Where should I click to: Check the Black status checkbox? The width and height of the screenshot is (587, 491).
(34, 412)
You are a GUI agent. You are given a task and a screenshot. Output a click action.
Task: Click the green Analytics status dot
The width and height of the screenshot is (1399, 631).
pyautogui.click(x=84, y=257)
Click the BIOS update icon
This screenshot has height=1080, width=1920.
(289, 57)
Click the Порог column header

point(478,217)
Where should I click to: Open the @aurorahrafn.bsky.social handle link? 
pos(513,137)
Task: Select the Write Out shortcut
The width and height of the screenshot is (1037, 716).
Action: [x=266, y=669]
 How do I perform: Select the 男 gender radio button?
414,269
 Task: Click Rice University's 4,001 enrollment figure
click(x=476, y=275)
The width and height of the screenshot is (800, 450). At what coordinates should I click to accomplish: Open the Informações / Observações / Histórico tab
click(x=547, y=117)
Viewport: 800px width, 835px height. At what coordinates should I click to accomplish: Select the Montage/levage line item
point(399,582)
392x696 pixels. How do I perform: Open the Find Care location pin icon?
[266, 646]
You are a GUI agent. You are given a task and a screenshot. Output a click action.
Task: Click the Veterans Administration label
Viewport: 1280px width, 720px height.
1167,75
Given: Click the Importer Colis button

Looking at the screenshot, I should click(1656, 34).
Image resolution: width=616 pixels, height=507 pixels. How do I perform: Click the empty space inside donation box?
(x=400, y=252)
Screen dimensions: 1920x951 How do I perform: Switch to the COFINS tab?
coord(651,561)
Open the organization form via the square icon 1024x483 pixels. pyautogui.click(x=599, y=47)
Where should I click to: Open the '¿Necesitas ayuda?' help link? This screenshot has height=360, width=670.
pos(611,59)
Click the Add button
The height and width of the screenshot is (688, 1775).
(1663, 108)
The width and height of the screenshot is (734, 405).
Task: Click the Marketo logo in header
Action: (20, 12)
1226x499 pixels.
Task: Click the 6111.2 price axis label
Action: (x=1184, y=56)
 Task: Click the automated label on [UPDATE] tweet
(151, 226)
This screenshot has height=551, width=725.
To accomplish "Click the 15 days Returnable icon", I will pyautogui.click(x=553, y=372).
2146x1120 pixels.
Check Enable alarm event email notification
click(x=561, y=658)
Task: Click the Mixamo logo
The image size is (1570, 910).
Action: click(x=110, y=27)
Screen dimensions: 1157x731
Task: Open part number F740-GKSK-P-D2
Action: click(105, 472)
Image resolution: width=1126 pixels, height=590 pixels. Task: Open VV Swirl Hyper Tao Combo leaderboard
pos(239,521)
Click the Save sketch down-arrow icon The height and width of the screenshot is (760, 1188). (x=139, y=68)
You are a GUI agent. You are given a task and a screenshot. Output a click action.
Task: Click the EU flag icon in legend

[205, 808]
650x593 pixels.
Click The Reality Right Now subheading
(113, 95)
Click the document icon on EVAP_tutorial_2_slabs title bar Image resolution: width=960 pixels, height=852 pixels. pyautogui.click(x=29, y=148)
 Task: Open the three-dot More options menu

==================================================

_Problem requirements_
Start to finish, copy the material out exactly.

_Output for this task_
Where should I click to: Check the Black status checkbox? The width and height of the screenshot is (587, 491).
(34, 412)
You are a GUI agent. You are given a task and a screenshot. Output a click action.
Task: Click the green Analytics status dot
The width and height of the screenshot is (1399, 631).
pyautogui.click(x=84, y=257)
Click the BIOS update icon
This screenshot has height=1080, width=1920.
(289, 57)
Click the Порог column header

point(478,217)
Where should I click to: Open the @aurorahrafn.bsky.social handle link? 
pos(513,137)
Task: Select the Write Out shortcut
The width and height of the screenshot is (1037, 716).
Action: [x=266, y=669]
 How do I perform: Select the 男 gender radio button?
414,269
 Task: Click Rice University's 4,001 enrollment figure
click(x=476, y=275)
The width and height of the screenshot is (800, 450). At what coordinates should I click to accomplish: Open the Informações / Observações / Histórico tab
click(x=547, y=117)
Viewport: 800px width, 835px height. At what coordinates should I click to accomplish: Select the Montage/levage line item
point(399,582)
392x696 pixels. How do I perform: Open the Find Care location pin icon?
[266, 646]
You are a GUI agent. You are given a task and a screenshot. Output a click action.
Task: Click the Veterans Administration label
Viewport: 1280px width, 720px height.
1167,75
Given: Click the Importer Colis button

Looking at the screenshot, I should click(1656, 34).
Image resolution: width=616 pixels, height=507 pixels. How do I perform: Click the empty space inside donation box?
(x=400, y=252)
Screen dimensions: 1920x951 How do I perform: Switch to the COFINS tab?
coord(651,561)
Open the organization form via the square icon 1024x483 pixels. pyautogui.click(x=599, y=47)
Where should I click to: Open the '¿Necesitas ayuda?' help link? This screenshot has height=360, width=670.
pos(611,59)
Click the Add button
The height and width of the screenshot is (688, 1775).
(1663, 108)
The width and height of the screenshot is (734, 405).
Task: Click the Marketo logo in header
Action: (20, 12)
1226x499 pixels.
Task: Click the 6111.2 price axis label
Action: (x=1184, y=56)
 Task: Click the automated label on [UPDATE] tweet
(151, 226)
This screenshot has height=551, width=725.
To accomplish "Click the 15 days Returnable icon", I will pyautogui.click(x=553, y=372).
2146x1120 pixels.
Check Enable alarm event email notification
click(x=561, y=658)
Task: Click the Mixamo logo
The image size is (1570, 910).
Action: click(x=110, y=27)
Screen dimensions: 1157x731
Task: Open part number F740-GKSK-P-D2
Action: click(105, 472)
Image resolution: width=1126 pixels, height=590 pixels. Task: Open VV Swirl Hyper Tao Combo leaderboard
pos(239,521)
Click the Save sketch down-arrow icon The height and width of the screenshot is (760, 1188). (x=139, y=68)
You are a GUI agent. You are given a task and a screenshot. Output a click action.
Task: Click the EU flag icon in legend

[205, 808]
650x593 pixels.
Click The Reality Right Now subheading
(113, 95)
Click the document icon on EVAP_tutorial_2_slabs title bar Image resolution: width=960 pixels, height=852 pixels. pyautogui.click(x=29, y=148)
 Task: Open the three-dot More options menu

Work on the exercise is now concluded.